NEW DELHI, 5 August 2007 — India’s opposition Hindu fundamentalists rejected a landmark nuclear cooperation agreement between New Delhi and Washington yesterday, saying it was an assault on the country’s nuclear sovereignty.
They demanded Prime Minister Manmohan Singh’s government set up a parliamentary committee to examine the pact and secure Parliament’s approval before signing it, even though it is not required by law.
The agreement, when finally approved by US Congress, will end India’s global nuclear isolation and allow it to buy nuclear fuel and equipment from the United States and eventually other nations to help meet its soaring energy needs.
Details of a bilateral pact that governs the deal were disclosed Friday after it was finalized last month following several rounds of tortuous negotiations over New Delhi’s objections to what it said were new conditions. Critics in both countries have consistently accused their governments of giving away too much to clinch a deal that has been hailed by Washington and New Delhi as a benchmark of their new strategic friendship.
The Hindu Bharatiya Janata Party (BJP), among the chief critics of the deal in India along with the communists who shore up the ruling coalition, said Manmohan Singh’s government had failed to take into account its concerns.

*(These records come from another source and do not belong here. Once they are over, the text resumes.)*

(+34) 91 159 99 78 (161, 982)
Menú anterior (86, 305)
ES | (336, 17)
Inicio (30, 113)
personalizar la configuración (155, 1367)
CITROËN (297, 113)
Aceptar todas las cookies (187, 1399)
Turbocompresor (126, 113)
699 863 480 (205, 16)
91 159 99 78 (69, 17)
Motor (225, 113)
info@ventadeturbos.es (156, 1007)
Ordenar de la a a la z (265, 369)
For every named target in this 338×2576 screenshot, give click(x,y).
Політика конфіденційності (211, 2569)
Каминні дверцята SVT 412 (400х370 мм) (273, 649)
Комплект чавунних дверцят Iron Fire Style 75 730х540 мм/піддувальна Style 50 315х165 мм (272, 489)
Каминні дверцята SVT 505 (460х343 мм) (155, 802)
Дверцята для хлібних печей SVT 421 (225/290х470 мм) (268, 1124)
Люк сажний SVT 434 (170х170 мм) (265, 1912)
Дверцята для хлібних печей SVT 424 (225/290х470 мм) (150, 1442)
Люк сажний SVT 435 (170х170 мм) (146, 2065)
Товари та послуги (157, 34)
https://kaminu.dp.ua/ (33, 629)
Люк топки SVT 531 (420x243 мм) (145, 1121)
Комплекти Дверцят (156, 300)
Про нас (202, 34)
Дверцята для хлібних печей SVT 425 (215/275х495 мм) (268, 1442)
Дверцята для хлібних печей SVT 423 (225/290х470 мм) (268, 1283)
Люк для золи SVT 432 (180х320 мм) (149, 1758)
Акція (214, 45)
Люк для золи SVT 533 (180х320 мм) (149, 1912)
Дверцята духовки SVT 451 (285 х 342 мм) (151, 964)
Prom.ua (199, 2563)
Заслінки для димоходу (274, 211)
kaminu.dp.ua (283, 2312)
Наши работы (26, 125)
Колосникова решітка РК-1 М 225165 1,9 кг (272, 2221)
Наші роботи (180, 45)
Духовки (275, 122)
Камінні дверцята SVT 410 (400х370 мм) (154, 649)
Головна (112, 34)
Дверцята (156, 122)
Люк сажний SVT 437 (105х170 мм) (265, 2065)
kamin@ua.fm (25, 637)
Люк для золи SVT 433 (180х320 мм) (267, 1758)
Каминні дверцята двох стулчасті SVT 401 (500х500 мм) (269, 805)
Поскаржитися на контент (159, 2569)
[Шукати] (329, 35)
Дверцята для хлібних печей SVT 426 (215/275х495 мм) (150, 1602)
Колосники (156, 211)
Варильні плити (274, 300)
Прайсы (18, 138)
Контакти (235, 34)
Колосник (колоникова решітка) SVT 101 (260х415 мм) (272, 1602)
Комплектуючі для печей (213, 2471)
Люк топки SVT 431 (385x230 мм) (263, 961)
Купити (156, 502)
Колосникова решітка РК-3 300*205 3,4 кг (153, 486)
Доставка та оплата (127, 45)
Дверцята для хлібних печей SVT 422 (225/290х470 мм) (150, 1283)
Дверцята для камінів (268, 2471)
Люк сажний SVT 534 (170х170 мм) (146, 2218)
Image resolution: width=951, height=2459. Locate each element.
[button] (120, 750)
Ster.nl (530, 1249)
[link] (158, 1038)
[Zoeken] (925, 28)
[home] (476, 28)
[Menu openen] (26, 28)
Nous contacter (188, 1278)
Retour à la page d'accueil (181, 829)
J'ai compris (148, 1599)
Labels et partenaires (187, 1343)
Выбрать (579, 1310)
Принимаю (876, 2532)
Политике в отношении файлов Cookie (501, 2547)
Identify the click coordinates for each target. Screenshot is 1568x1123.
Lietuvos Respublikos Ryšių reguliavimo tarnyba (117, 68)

“No effort was ever made by it to evolve a national consensus on this vital issue of national concern before making commitments to the United States,” a statement from the party said.
“The BJP is of the clear view that this agreement is an assault on our nuclear sovereignty and our foreign policy options. We are, therefore, unable to accept this agreement as finalized.”
Ever since the deal was agreed in principle two years ago, its opponents in India have charged the government with compromising on its nuclear weapons program, mortgaging its right to conduct nuclear tests, and accepting stringent American conditions on civilian nuclear cooperation.
However, after the pact was finalized last month, top government officials said all Indian concerns had been addressed satisfactorily and nuclear scientists and analysts largely seemed to agree after the text was made public.
Although the agreement does not explicitly mention India being penalized if it conducts a nuclear test, American laws governing it mandate punitive action and this means India cannot test once it signs the agreement, the BJP said.
“In other words, we are being forced to accept a bilateral CTBT with more stringent provisions than the multilateral CTBT,” it said, referring to the Comprehensive Test Ban Treaty which India has refused to sign, saying it is discriminatory.
The United States has said it will act as “India’s shepherd” at the Nuclear Suppliers Group (NSG) to clear the next hurdle in the way of the deal getting the US Congress’ final approval.
The US will be very active in supporting India in its efforts to convince the 45-nation NSG that it should get the same kind of international treatment in terms of civil nuclear trade as Washington would have just given bilaterally, the key US negotiator Nicholas Burns said Friday.
As an NSG member, Washington may call special meetings of the exclusive club that controls world nuclear trade to present India’s case after it concludes an India-specific safeguards agreement with the International Atomic Energy Agency (IAEA), hopefully in the next 30 to 35 days.
“In a sense, the US will be acting as India’s shepherd at the NSG,” said Burns, US Undersecretary of State, briefing Indian media. “Once the NSG acts, we’ll formally ask the US Congress to approve the agreement by November-December,” he said hoping the whole process will be completed before the yearend to allow nuclear commerce between the two countries to resume after a gap of 30 years.
However, reprocessing of US supplied fuel — “by far the most contentious issue bedeviling the talks for the last six months” — would have to await the setting up of a new fully safeguarded facility by India, Burns said.
Asked if that meant that the ball was in India’s court insofar as the reprocessing issue was concerned, he said, “No, it’s in both courts.” While India has to build the facility the United States has to get the agreed procedures again approved by Congress.
Asserting that the deal does not violate either in letter or spirit the enabling Hyde Act passed by Congress last December, he was quite hopeful that the US legislature will endorse it again with equally overwhelming majorities.
“That’s absolutely false,” said Burns dismissing suggestions that US assurances to help New Delhi find other sources of fuel even as it delays its own supplies in the event of it conducting a nuclear weapons test would violate the spirit of the Hyde Act.
The agreement preserved intact the responsibility of the president under the Atomic Energy Act of 1954 that if India or any other country conducts a nuclear test, he or she will have the right to ask for the return of the nuclear fuel or nuclear technologies that have been transferred by American firms, Burns said.
“If there is a nuclear test, the president will have to decide whether to exercise that right taking into account the circumstances. It’s not automatic, but that right is preserved wholly in the agreement,” he said to take care of the worst case scenario.
“But the reality is that India’s not testing, the reality is that India is living up to its responsibilities and has just passed a law tightening its export control laws,” Burns said.